Using AI to Treat Teenagers With Schizophrenia
Computer science professor Ian Davidson will bring expertise in explainable artificial intelligence (XAI) and deep learning (DL) to a new National Institute of Health (NIH)-funded project to treat teenagers with schizophrenia. The five-year, $3.4 million project funds trials using AI to prescribe treatments for each patient based off medical images of their brains. The project is led by UC Davis School of Medicine professor Cam Carter with co-PIs Davidson and Tyler Lesh, John Ragland and Tara Niendam from the Department of Psychiatry and Behavioral Sciences.
Precision treatment
While schizophrenia is manageable with proper treatment, everyone’s brain operates differently, meaning some treatments will work for some people, but not for others. Currently, finding the right treatment requires long test periods to determine whether they are effective. This is especially a problem for young people with schizophrenia, as the sooner they are treated, the better the outcomes.

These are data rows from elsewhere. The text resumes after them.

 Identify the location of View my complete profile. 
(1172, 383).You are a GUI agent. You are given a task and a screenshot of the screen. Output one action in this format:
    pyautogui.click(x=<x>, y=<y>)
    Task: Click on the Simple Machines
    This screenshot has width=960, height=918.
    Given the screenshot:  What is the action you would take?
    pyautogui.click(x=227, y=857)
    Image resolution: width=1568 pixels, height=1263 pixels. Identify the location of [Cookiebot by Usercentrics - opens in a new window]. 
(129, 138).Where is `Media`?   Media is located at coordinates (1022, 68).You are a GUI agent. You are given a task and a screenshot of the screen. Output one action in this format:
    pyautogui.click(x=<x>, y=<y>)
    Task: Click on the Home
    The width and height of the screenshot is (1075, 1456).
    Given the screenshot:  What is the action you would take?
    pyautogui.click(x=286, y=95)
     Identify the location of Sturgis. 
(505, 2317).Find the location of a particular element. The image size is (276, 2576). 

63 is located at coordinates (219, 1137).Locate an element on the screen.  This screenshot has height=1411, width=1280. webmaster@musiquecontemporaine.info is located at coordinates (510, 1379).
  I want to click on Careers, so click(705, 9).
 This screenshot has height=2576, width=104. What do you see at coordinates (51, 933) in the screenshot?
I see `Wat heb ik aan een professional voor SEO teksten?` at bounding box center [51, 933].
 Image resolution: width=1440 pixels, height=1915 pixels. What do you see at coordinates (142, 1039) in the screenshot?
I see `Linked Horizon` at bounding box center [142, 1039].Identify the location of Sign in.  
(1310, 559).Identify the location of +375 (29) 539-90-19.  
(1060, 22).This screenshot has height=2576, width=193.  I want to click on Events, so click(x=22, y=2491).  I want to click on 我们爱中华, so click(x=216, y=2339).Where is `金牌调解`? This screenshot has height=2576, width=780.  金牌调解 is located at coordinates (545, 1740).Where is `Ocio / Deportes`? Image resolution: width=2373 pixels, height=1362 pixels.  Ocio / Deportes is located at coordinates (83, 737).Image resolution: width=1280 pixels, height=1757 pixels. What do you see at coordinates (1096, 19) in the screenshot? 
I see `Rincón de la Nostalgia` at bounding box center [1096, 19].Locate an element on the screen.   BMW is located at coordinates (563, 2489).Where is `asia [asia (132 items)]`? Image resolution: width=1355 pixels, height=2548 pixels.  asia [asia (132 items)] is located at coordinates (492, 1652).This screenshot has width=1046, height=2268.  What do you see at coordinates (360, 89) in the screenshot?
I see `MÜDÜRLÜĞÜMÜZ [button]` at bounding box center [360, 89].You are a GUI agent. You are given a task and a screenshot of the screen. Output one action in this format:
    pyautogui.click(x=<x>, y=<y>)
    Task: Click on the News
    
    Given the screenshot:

“These are big issues that are helping some of the most disadvantaged people,” said Davidson. “And given the right circumstances and data, we think a machine can potentially do a better job than a human.”
The clinical trial will enroll adolescent schizophrenia patients, who will have their brains imaged for the AI to use to recommend a treatment. The AI will be trained by being shown these brain images alongside the treatments that did or did not work for each patient.
“This idea of precision medicine relies on data to make decisions,” he said. “We are applying deep learning to learn what types of people’s brains respond to what types of treatments.”
The team hopes the machine can find patterns and be able to quickly recommend the most effective treatment to new patients. If effective, the technology will help doctors give patients the treatment they need faster.
Explainable AI (XAI)
As part of the project, Davidson’s team will tackle two challenging problems in AI. The first is making sure the machine can communicate why it made the treatment recommendation it did for each case. Doctors need to be able to validate the results and ensure fairness and patients need to understand the factors that influenced the decision for the sake of transparency.
The other challenge is what’s known as the small data problem. The AI in this study has to learn from only a couple hundred data instances, as opposed to the millions it would get if it were looking at something like data from Google. Their goal is to find ways to make up this gap, including teaching the AI to generate its own virtual patients that it can then train on.
“It’s a hard problem to deal with, but one way we’re looking into solving it is to teach the machine how to generate virtual instances so it can augment the real patient with the virtual patients,” he said.
Though Davidson’s group has done a lot of fundamental research in both topics that has been funded by Google, the National Science Foundation and the Office of Naval Research, this study is taking it to the next level.
“It’s a good example of basic research being applied to a real situation with real people,” he said.
The funding for the grant titled, “Pathophysiological Biomarkers of Treatment Response in Early Psychosis,” began July 1.